## Exercise brief
Copy out, from the data, each line containing the string "count".

(Stored items)
Segment Open
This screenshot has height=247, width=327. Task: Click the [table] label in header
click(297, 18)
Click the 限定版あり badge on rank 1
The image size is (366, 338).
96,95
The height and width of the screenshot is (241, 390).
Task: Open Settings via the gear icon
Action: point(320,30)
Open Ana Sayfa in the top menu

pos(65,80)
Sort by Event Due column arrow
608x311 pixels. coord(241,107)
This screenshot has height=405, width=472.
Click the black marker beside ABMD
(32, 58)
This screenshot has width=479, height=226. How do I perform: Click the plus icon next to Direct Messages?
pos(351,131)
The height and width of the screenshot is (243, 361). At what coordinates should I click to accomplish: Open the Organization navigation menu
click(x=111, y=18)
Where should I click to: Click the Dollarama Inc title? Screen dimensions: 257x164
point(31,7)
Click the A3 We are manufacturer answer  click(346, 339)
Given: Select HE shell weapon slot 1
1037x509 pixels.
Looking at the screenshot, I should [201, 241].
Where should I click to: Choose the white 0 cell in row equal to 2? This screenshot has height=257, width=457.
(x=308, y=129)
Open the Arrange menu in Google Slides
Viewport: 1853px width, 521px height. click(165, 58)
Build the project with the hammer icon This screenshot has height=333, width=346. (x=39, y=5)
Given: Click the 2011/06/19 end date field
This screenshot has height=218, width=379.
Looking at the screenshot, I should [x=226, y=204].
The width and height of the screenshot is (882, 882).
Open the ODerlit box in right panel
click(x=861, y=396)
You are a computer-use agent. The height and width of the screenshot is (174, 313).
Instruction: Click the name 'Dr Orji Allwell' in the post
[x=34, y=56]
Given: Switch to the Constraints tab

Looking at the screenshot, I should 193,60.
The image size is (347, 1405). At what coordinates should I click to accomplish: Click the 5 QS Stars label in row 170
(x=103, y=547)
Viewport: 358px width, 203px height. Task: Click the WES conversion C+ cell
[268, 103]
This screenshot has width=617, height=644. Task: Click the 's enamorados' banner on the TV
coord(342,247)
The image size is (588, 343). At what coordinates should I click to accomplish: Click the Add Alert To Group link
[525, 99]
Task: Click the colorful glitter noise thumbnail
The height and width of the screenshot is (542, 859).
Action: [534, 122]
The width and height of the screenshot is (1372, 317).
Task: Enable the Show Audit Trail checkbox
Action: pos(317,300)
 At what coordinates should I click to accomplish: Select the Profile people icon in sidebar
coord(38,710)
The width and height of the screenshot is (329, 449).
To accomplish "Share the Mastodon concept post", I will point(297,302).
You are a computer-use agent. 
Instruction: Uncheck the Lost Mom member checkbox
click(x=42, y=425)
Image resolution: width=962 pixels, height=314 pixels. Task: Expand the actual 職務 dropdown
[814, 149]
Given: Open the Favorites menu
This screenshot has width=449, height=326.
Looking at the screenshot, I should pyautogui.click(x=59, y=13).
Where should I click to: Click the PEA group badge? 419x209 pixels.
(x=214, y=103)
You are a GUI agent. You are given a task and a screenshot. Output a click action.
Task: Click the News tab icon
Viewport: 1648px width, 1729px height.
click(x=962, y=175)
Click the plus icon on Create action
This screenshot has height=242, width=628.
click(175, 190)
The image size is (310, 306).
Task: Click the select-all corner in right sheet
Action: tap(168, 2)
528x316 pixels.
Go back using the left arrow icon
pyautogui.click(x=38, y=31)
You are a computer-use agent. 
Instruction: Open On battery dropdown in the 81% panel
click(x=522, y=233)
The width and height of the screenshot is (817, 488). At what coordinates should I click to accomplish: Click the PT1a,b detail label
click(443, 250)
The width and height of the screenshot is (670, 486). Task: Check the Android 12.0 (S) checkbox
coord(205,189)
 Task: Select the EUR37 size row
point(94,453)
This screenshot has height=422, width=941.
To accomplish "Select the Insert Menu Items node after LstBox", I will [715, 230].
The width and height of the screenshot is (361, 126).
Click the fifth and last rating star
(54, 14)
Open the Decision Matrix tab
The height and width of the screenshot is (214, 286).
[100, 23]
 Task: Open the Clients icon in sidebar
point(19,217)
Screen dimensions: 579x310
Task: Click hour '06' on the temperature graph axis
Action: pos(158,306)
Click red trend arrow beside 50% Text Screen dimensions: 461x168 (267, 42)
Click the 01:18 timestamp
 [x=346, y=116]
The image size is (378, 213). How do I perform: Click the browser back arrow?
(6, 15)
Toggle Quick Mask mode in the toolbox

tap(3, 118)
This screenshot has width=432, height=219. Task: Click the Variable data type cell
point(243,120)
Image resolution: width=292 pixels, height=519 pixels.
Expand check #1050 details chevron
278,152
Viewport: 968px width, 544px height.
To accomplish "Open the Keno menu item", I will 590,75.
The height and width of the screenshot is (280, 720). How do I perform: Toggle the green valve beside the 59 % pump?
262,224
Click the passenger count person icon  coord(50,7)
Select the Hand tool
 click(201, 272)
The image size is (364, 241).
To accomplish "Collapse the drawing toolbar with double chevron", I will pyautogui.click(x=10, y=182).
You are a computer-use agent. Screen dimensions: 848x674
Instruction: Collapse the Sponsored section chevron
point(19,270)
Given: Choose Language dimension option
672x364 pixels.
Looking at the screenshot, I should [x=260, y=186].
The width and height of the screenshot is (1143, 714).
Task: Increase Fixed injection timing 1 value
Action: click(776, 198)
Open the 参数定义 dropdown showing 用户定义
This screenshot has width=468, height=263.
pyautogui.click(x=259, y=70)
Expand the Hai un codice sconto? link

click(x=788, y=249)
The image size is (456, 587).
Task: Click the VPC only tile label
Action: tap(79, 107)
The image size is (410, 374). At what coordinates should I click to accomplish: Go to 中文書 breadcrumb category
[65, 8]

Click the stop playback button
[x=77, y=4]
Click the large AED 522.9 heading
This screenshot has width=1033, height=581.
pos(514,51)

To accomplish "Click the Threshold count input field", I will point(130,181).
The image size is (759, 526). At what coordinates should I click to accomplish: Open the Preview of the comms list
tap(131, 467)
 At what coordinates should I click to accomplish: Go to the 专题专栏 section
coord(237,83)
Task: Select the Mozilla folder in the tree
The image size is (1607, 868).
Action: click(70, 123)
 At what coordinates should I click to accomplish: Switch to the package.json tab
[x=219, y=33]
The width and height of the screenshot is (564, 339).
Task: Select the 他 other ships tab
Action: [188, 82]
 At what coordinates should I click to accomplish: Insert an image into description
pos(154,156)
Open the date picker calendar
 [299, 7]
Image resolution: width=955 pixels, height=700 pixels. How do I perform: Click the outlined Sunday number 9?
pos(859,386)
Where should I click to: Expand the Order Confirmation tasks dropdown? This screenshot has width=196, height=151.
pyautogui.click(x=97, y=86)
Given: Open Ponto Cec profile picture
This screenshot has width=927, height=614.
Segment Closed
## Result of this exercise
Click the passenger count person icon  coord(50,7)
To accomplish "Click the Threshold count input field", I will point(130,181).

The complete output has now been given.